**TASK DESCRIPTION:** Copy the entries from the first line through the line containing "Looking at the screenshot, I should (537, 203).", substituting "Approve" for "Abstain" and leaving the rest unchanged. Give only those lines.

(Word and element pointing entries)
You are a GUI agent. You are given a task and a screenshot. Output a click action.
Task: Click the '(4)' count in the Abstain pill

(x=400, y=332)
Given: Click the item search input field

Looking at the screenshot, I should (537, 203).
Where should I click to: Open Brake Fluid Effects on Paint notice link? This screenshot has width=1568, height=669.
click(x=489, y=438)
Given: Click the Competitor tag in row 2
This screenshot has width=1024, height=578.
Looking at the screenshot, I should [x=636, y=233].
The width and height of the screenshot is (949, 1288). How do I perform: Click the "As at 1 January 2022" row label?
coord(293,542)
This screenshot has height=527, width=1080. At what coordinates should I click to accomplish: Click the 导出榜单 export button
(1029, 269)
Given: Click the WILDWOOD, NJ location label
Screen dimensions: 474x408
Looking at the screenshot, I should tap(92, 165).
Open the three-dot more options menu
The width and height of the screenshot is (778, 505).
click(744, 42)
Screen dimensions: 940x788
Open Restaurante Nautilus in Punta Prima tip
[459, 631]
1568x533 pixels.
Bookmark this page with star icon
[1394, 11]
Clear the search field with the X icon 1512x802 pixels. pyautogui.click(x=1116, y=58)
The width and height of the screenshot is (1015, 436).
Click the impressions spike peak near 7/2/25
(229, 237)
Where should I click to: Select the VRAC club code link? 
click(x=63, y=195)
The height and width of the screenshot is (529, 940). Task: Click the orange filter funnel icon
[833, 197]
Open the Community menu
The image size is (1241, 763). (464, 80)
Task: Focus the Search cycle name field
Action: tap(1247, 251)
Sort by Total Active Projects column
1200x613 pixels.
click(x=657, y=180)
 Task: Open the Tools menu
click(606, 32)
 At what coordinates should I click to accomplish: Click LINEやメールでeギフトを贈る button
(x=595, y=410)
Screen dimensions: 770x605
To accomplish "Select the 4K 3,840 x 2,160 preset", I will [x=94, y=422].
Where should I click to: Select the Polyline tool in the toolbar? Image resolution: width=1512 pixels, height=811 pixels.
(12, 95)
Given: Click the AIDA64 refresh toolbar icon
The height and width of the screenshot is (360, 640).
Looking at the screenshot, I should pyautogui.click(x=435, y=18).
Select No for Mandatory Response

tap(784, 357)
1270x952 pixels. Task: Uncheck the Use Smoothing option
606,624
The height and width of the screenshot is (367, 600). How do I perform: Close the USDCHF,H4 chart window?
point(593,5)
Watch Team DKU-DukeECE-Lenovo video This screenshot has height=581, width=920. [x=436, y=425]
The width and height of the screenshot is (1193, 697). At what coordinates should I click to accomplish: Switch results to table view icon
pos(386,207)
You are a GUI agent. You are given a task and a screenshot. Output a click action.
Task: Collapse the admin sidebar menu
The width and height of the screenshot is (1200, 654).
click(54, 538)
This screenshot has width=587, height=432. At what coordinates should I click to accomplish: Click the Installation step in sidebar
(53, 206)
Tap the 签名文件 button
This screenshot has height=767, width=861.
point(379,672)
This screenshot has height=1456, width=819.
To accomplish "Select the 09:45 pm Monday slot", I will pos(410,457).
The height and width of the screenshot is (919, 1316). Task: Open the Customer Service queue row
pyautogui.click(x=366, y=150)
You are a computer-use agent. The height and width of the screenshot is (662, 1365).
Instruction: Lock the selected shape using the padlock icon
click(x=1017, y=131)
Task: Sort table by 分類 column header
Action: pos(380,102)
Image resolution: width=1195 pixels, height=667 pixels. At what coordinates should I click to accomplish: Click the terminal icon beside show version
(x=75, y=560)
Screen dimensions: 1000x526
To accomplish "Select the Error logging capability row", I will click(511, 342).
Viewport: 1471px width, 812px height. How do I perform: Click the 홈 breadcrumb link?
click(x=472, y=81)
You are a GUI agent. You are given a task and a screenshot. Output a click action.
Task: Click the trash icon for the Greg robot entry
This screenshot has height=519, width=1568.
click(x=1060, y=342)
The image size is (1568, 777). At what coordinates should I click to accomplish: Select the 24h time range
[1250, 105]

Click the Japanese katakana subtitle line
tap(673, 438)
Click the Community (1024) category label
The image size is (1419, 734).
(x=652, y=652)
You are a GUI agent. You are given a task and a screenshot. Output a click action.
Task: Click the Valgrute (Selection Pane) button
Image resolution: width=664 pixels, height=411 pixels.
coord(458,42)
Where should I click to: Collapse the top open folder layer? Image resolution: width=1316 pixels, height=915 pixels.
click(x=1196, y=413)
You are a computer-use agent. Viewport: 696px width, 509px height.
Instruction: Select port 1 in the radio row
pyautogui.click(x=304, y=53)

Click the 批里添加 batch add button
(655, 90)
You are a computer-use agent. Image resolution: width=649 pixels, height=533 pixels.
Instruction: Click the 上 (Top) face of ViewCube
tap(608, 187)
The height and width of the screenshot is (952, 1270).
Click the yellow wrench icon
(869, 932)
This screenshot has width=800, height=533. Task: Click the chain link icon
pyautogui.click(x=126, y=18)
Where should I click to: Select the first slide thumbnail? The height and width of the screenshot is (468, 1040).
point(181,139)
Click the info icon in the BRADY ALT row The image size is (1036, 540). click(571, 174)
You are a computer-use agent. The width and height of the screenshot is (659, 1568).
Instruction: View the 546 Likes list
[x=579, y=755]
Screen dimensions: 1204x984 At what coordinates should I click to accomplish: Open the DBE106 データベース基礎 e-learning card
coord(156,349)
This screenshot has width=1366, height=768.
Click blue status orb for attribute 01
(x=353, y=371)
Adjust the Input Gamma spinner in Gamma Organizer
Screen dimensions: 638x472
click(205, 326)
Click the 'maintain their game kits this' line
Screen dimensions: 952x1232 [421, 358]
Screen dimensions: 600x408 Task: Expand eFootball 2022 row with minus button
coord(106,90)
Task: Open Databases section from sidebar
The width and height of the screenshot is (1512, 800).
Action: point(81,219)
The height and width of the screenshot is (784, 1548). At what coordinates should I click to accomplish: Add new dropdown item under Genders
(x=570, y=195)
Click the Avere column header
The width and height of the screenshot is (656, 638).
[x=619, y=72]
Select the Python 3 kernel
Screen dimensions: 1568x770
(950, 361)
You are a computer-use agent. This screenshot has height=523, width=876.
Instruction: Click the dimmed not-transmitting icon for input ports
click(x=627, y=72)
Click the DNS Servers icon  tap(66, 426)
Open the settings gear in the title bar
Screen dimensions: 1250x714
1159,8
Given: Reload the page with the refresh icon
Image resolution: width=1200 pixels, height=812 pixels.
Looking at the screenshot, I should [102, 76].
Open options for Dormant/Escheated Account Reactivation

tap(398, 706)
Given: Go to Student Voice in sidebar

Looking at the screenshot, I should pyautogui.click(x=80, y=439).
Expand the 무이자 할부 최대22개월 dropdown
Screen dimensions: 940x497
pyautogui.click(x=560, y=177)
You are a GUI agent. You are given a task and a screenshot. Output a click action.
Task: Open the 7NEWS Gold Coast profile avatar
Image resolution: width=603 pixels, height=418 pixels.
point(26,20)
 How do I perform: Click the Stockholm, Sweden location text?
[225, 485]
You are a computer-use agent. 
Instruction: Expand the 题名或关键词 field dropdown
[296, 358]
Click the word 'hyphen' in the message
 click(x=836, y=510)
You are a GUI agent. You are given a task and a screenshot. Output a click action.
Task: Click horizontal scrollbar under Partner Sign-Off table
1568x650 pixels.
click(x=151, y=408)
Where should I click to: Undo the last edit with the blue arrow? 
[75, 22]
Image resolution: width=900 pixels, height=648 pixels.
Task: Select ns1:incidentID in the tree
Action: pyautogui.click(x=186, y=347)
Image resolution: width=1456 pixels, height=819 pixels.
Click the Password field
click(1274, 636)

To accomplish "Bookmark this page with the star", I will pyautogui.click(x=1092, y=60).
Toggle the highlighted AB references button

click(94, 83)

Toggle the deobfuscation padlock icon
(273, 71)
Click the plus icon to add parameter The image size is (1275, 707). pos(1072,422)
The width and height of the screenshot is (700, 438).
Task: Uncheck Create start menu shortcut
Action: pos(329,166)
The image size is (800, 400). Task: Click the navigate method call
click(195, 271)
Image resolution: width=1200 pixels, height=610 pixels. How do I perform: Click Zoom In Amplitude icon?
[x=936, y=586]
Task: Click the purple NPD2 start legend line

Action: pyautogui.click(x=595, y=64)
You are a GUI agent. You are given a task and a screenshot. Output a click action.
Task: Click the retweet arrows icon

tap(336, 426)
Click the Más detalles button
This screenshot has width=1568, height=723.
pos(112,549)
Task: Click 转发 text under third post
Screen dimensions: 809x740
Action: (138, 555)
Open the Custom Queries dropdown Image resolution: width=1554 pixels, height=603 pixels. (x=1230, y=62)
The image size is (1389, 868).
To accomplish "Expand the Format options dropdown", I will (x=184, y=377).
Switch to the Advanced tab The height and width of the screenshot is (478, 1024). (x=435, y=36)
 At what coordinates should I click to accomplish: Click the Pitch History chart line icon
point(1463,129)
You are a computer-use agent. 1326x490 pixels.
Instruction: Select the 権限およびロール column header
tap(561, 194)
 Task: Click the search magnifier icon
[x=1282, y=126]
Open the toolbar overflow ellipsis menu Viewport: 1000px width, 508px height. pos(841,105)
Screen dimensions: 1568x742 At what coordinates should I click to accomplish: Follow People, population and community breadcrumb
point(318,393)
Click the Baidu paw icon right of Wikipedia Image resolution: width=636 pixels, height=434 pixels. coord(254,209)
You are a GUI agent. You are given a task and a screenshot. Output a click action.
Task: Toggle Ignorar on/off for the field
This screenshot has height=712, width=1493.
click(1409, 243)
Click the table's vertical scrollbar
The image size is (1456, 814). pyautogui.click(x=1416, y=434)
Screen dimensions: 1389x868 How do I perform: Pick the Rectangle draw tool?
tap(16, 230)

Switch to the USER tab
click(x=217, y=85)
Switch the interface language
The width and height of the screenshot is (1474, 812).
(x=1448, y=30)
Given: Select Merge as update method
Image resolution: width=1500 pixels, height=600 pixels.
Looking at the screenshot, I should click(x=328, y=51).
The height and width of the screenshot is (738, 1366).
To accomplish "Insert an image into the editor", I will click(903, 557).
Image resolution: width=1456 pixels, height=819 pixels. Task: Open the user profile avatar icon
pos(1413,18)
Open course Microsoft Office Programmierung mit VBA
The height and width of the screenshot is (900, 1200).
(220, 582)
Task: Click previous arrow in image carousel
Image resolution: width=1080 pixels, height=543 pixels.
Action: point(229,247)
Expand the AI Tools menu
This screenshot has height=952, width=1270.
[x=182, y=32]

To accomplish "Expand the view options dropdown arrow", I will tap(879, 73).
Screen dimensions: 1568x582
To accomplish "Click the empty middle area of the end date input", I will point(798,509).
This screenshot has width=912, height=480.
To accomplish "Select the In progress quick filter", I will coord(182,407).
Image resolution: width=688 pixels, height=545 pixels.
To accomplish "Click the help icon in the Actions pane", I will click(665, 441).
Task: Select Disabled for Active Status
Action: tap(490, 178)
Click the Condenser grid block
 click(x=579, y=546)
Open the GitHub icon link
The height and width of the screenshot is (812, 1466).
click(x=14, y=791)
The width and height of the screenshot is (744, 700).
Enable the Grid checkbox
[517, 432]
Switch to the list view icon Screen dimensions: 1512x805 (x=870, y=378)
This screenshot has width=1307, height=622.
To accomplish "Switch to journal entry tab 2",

**ANSWER FOR THE TASK:**
You are a GUI agent. You are given a task and a screenshot. Output a click action.
Task: Click the '(4)' count in the Approve pill

(x=400, y=332)
Given: Click the item search input field

Looking at the screenshot, I should (537, 203).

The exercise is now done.